Como ilegítimo calificó el presidente Alejandro Maldonado Aguirre que la ciudadanía acuda a la violencia e imponga castigos de manera arbitraria, tal como ocurrió ayer en Santiago Atitlán, Sololá, donde la población vapuleó a un agente de la Policía Nacional Civil (PNC), quemó dos autopatrullas y causó daños en el edificio municipal y en la estación policial.

Según denunciaron vecinos, un uniformado mató a balazos a José Elías Chumil, de 28, tendero que no quiso venderle licor.

“Si hubo un crimen, la persona sindicada debe ser capturada y sometida a un proceso judicial, si es culpable, debe ser castigada conforme a su delito. Ningún poblador tiene derecho a convertirse en juez. Los linchamientos son crímenes peores que el que se intenta vengar”, destacó el dignatario.

La ministra de Gobernación, Eunice Mendizábal, tiene la instrucción de capturar a los involucrados en estos actos. 

Vuelve el orden

Con el uso de gas lacrimógeno, elementos antimotines dispersaron a los enardecidos vecinos y rescataron a sus compañeros que estaban en la estación. 

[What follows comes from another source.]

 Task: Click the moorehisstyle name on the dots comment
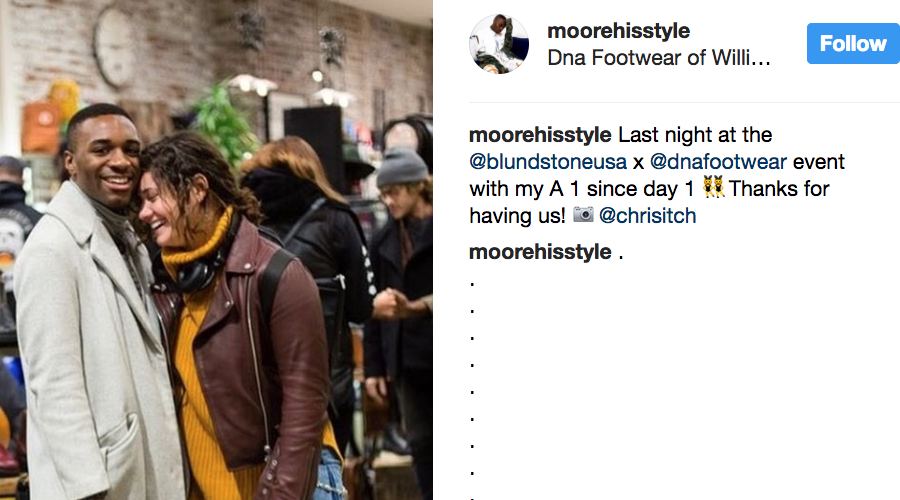[x=540, y=252]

El viceministro de Seguridad, Élmer Sosa, aseguró: “Ya se tiene el control del lugar, y el personal se retiró para evitar más disturbios”.

Nery Ramos, director general de la PNC, comentó que se había organizado una mesa de diálogo en la sede de la Gobernación Departamental, pero esta se rompió debido a las trifulcas que se produjeron en el municipio.

En el interior de la sede policial había ocho agentes, quienes escaparon momentos antes de que la subestación fuera incendiada. Desafortunadamente, el efectivo, a quien sindicaban del ataque, fue sacado por la turba.

Sosa añadió que el sindicado de haber cometido el homicidio será puesto a disposición de un juez, después de que haya sido atendido en un centro hospitalario. El arma utilizada durante el ataque fue decomisada por la Policía y será presentada como evidencia. 

Llamado a la calma

El procurador de los Derechos Humanos, Jorge de León Duque, manifestó su rechazo a lo ocurrido y pidió calma a la población. El Instituto Guatemalteco de Turismo y la Cámara de Turismo coincidieron en que debe respetarse la vida.